■ **Problem details**
Change "town label" to "village label" in the rows from the line containing "The height and width of the screenshot is (815, 1456)." up to and including the line containing "Click the Ősi". Reproduce only those lines, leaving everything else in them unchanged.

------ Data section

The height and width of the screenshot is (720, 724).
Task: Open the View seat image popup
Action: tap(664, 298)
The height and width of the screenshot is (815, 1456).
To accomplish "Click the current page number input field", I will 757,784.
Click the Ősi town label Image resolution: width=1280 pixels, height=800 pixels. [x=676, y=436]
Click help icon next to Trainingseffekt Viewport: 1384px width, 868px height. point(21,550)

------------
------ Data section

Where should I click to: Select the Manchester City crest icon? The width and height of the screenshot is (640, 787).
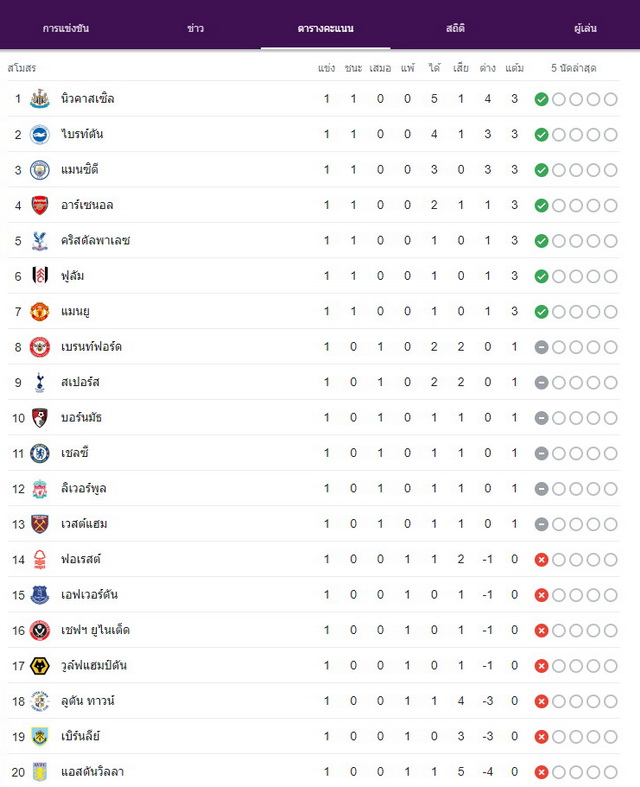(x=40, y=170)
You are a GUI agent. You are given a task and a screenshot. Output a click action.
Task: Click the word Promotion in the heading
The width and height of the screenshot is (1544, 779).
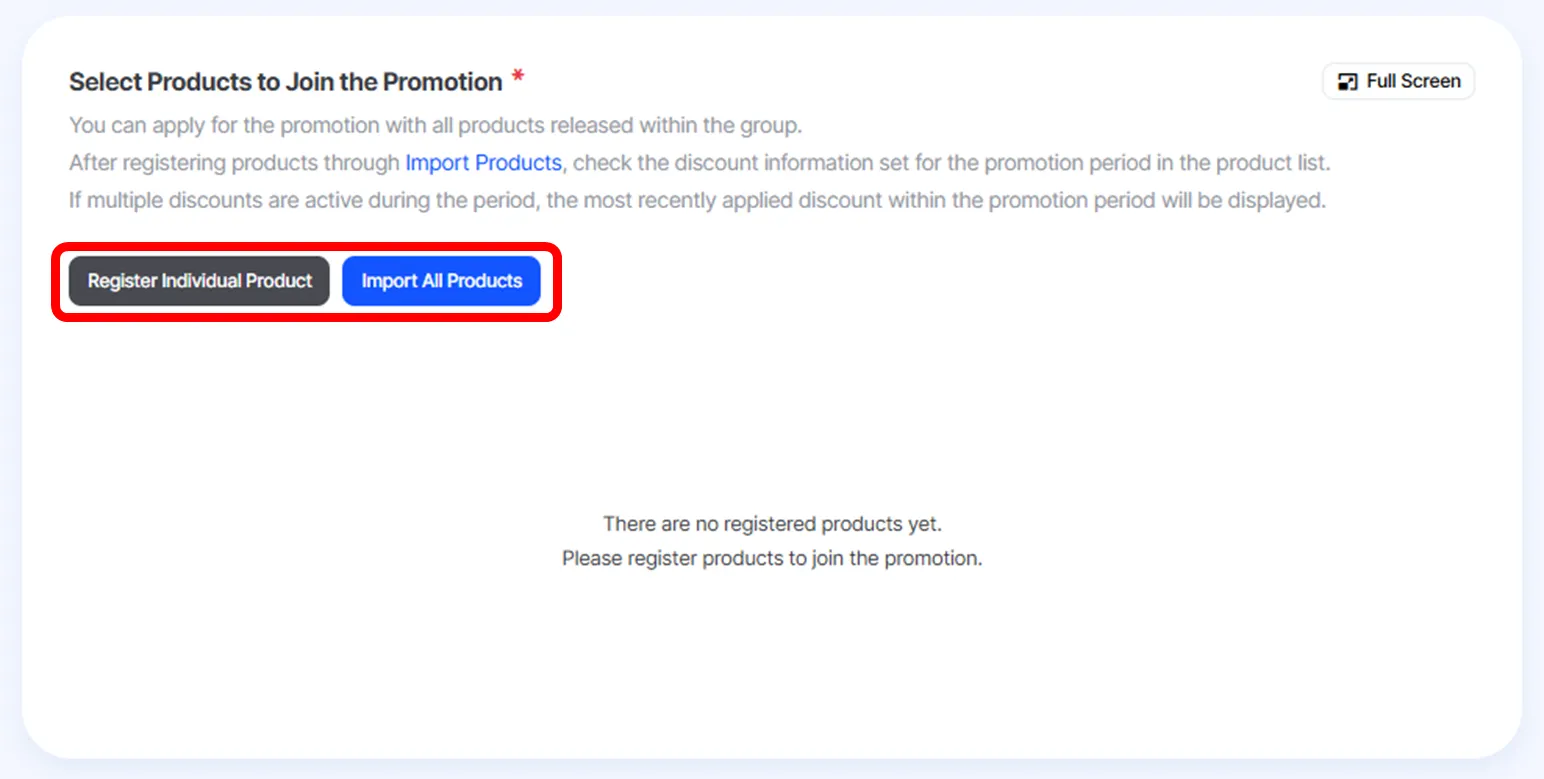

------------

■ **Exercise output**
The height and width of the screenshot is (815, 1456).
To accomplish "Click the current page number input field", I will 757,784.
Click the Ősi village label Image resolution: width=1280 pixels, height=800 pixels. [x=676, y=436]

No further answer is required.